Question

Three-person enter a railway compartment having 5 vacant seats. In how many ways can they seat themselves?

Answer 1

Hint:For solving this question, we will directly use the formula of the number of ways to select $r$ objects from the $n$ distinct objects with values of $n=5$ and $r=3$ . After that, we will apply the formula for the total number of ways of arranging $r$ distinct objects in a linear arrangement with values of $r=3$ . Then, we will multiply both the result and solve for the number of different ways in which they can seat themselves.
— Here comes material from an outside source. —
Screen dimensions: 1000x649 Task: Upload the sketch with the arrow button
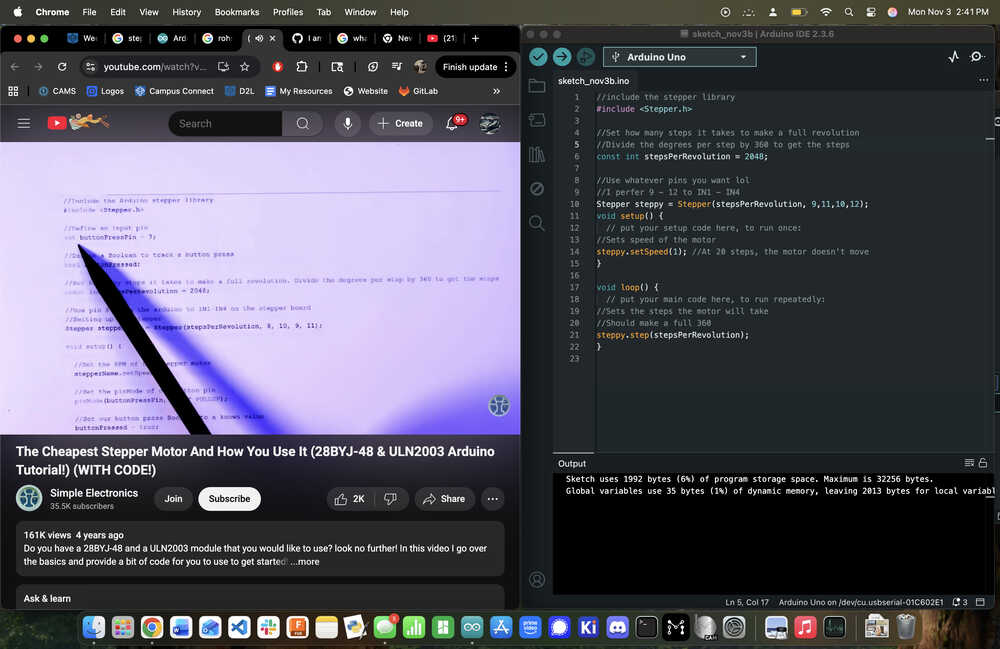coord(562,57)
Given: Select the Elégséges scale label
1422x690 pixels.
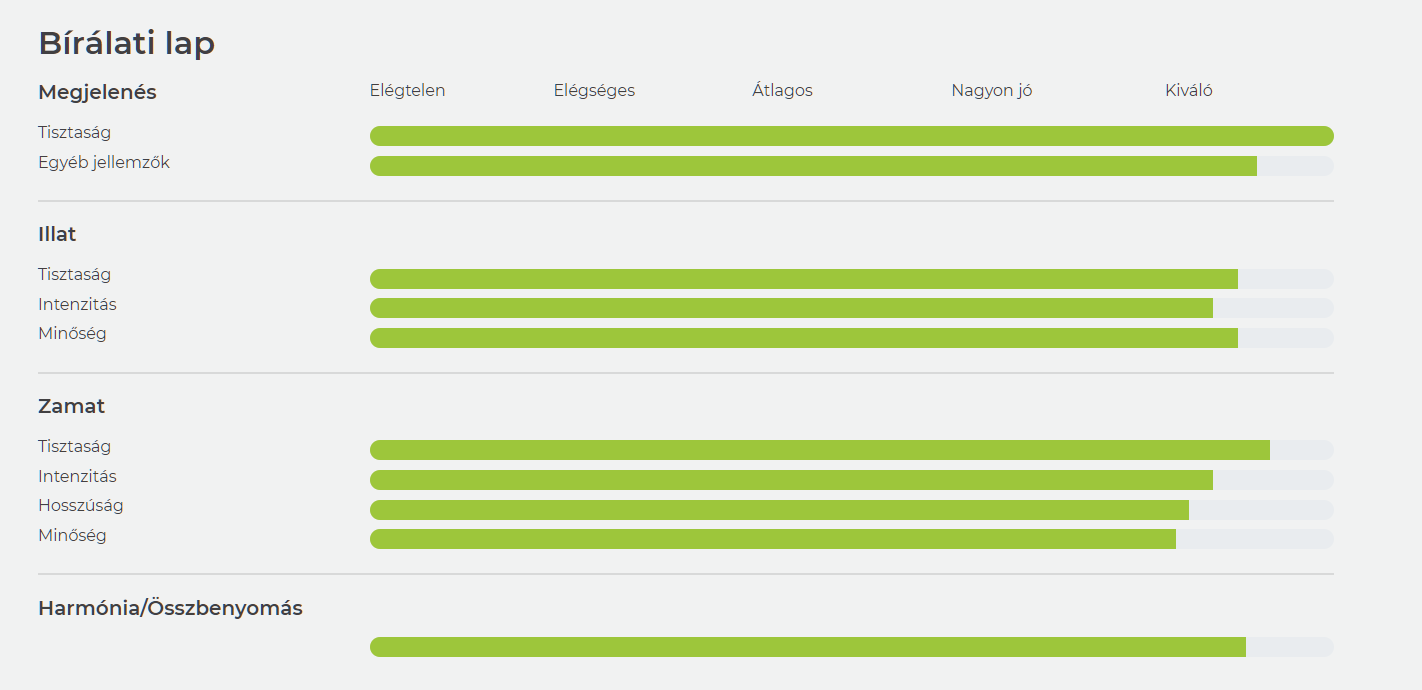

Complete step-by-step answer:
Given:
Three-person enter a railway compartment having 5 vacant seats. And we have to find the total number of ways in which they can seat themselves.
Now, before we proceed we should know the following important concept and formulas:
1. Fundamental Principle of Multiplication: If there are two jobs such that one of them can be completed in $m$ ways, and when it has been completed in any of these $m$ ways, the second job can be completed in $n$ ways. Then, two jobs in succession can be completed in $m\times n$ ways.
2. Number of ways to select $r$ objects from the $n$ distinct objects. The formula for the number of different possible ways of selection is ${}^{n}{{C}_{r}}=\dfrac{n!}{r!\left( n-r \right)!}$ .
3. Number of linear arrangements of $r$ distinct objects will be equal to $r!$ .
Now, we will accomplish the given task by doing two jobs in succession. The jobs are mentioned below:
First Job:
Now, first, we will select $3$ seats for $3$ persons form the $5$ vacant seats, with the help of the formula ${}^{n}{{C}_{r}}=\dfrac{n!}{r!\left( n-r \right)!}$ . Then, the number of ways in which we can select $3$ seats from $5$ seats will be $m={}^{5}{{C}_{3}}=\dfrac{5!}{3!\left( 5-3 \right)!}=\dfrac{1\times 2\times 3\times 4\times 5}{1\times 2\times 3\times \left( 2! \right)}=\dfrac{20}{1\times 2}=10$ ways.
Second Job:
Now, as the persons are seated, we will find the number of ways of arranging $3$ persons among themselves, with the help of the formula $r!$ . Then, the number of ways in which $3$ persons can be arranged among themselves will be $n=3!=1\times 2\times 3=6$ ways.
Now, we can say that, if we have to find the number of ways in which $3$ persons can be seated on $5$ seats. First, we will select three seats for the persons in $m$ ways, then we will arrange the 3 persons among themselves in $n$ ways. And from the fundamental principle of multiplication, we can say that the total number of ways possible will be equal to $m\times n$ ways. Then,
Total number of ways will be $=m\times n=10\times 6=60$ ways.
Thus, the required number of ways is 60.

Note: Here, the student before solving first try to understand the problem and divide the given task into two jobs then, we should apply the concept of the fundamental principle of multiplications and suitable formulas correctly and calculate the correct answer. Moreover, we could have solved this problem easily by the following method:
As there are 3 persons and 5 seats. So, we can see the number of seats available for every person if they sit subsequently. Then, for the first person, there will be $5$ seats, for the second person there will be $4$ seats and for the third person, there will be $3$ seats. Then, the total number of ways will be $5\times 4\times 3=60$ ways.Also we can calculate directly by applying the the formula for the number of different possible ways i.e ${}^{n}{{P}_{r}}=\dfrac{n!}{\left( n-r \right)!}$ .